___ Trecho para leitura

Com um enredo simples, composto pela mocinha: uma adolescente bonita, inteligente, cheia de vida e precoce... Muito precoce. Provinda de uma família pobre e completamente desestruturada, informação essa também confirmada posteriormente.
Considerando as relações familiares comuns, da típica família formada por pais e mães que se amam, se completam, se respeitam, a pergunta que mais inflamou na mente dos espectadores deste espetáculo quase épico de sangue e horror foi: Que tipo de pais deixam sua filha envolver-se com um “tipo” apontado desde o início do relacionamento, ou seja três anos atrás, como estranho, possessivo e ciumento.
A resposta foi divulgada da mesma maneira, pela mesma mídia e apontando o óbvio: Um pai fugitivo, acusado de vários crimes, que carrega uma identidade falsa, foragido da polícia há anos e uma mãe, que aceitou tudo isso calada.
A situação ainda contou com a presença de um personagem secundário (segundo algumas opiniões, quase antagonista) tão intrigante como todo o restante do elenco: A melhor amiga! Que assim como o assassino, se deslumbrou com o reality show que se transformou a periferia da cidade do grande ABC. Nayara também tornou-se celebridade, porém seus “cinco minutos” de fama se estenderam um pouco mais: Seqüestro, libertação, volta ao cativeiro para suposta negociação, alvo de uma bala, hospital e um misterioso, curioso ou mangado pedido: Pediu encarecidamente presença do atacante brasileiro que tua no Milan, Alexandre Pato. Talvez um pedido aceitável, vindo de uma menina de 14 anos... A menina desprotegida, que posou para as lentes da imprensa segurando um urso de pelúcia. Mas um pedido sem o menor propósito, se pensarmos no “homem” de confiança, designado pela polícia militar para negociar com o assassino. Atitudes no mínimo estúpidas e incoerentes de ambas as partes.

______

Objetivo do exercício ::
Responda com base no trecho:
1. Há quanto tempo começou o relacionamento da adolescente com o rapaz descrito como estranho, possessivo e ciumento?
2. Qual jogador de futebol Nayara pediu que estivesse presente?
3. Que idade tinha Nayara?
Os registros não são necessários para este exercício.

___ Informações extraídas

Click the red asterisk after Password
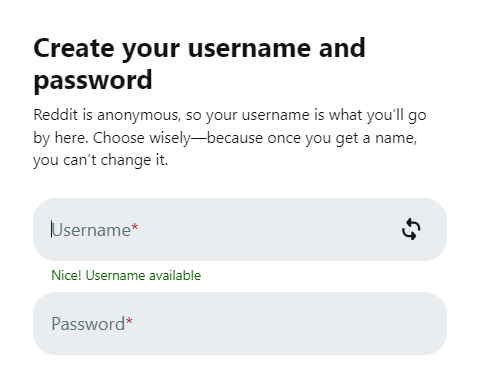 click(129, 322)
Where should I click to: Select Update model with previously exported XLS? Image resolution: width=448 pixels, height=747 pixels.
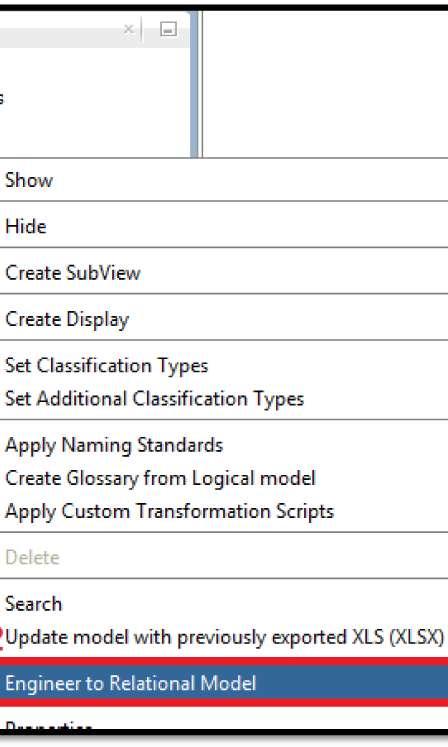(224, 637)
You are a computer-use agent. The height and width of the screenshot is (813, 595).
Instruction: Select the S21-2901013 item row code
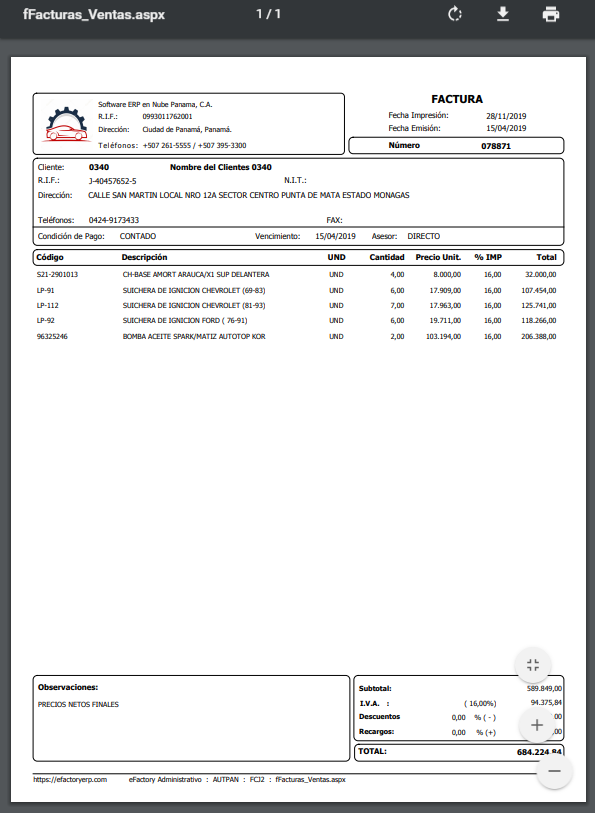tap(57, 274)
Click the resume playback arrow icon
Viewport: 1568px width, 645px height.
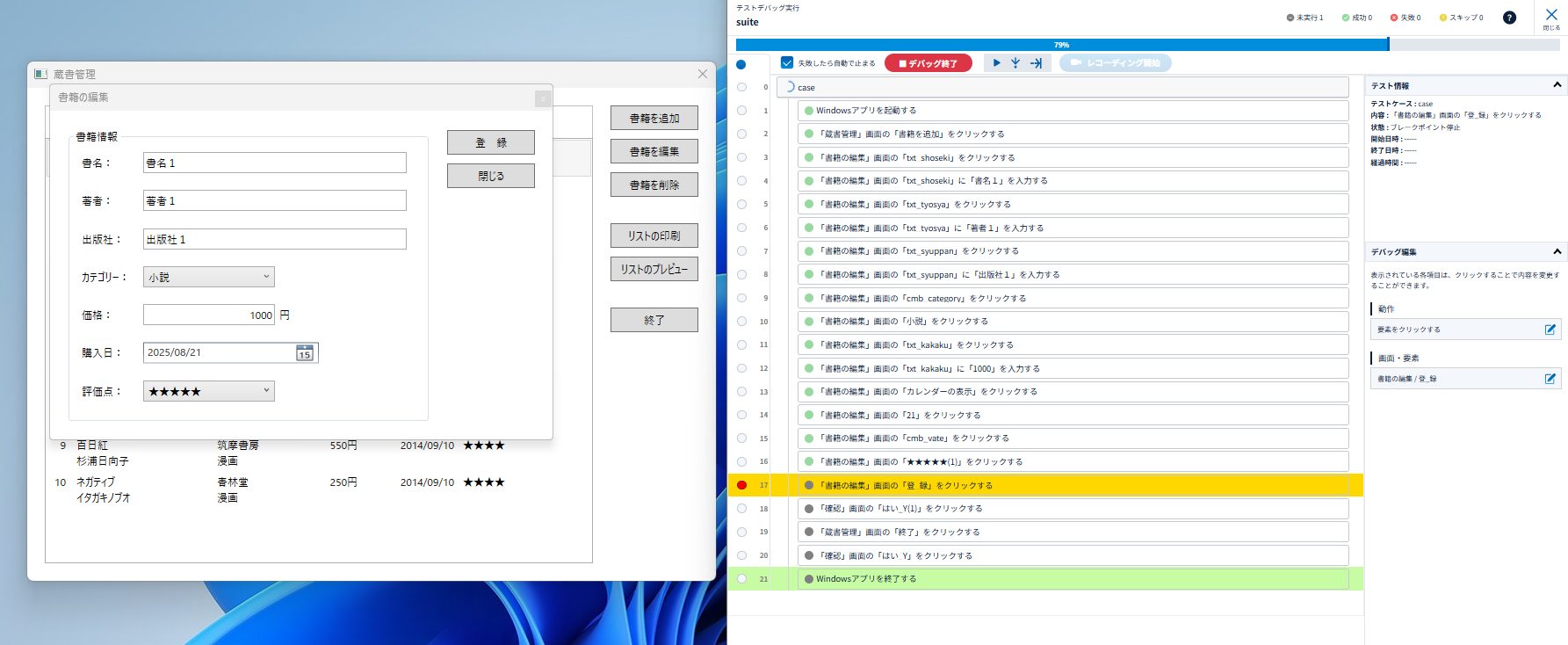click(x=996, y=63)
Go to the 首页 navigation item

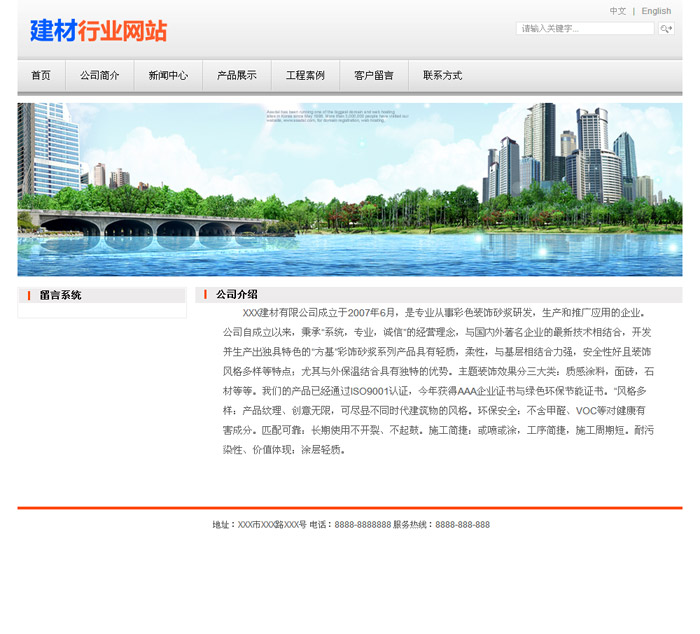(x=41, y=75)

______

Resposta do exercício ::
1. Três anos atrás.
2. Alexandre Pato.
3. 14 anos.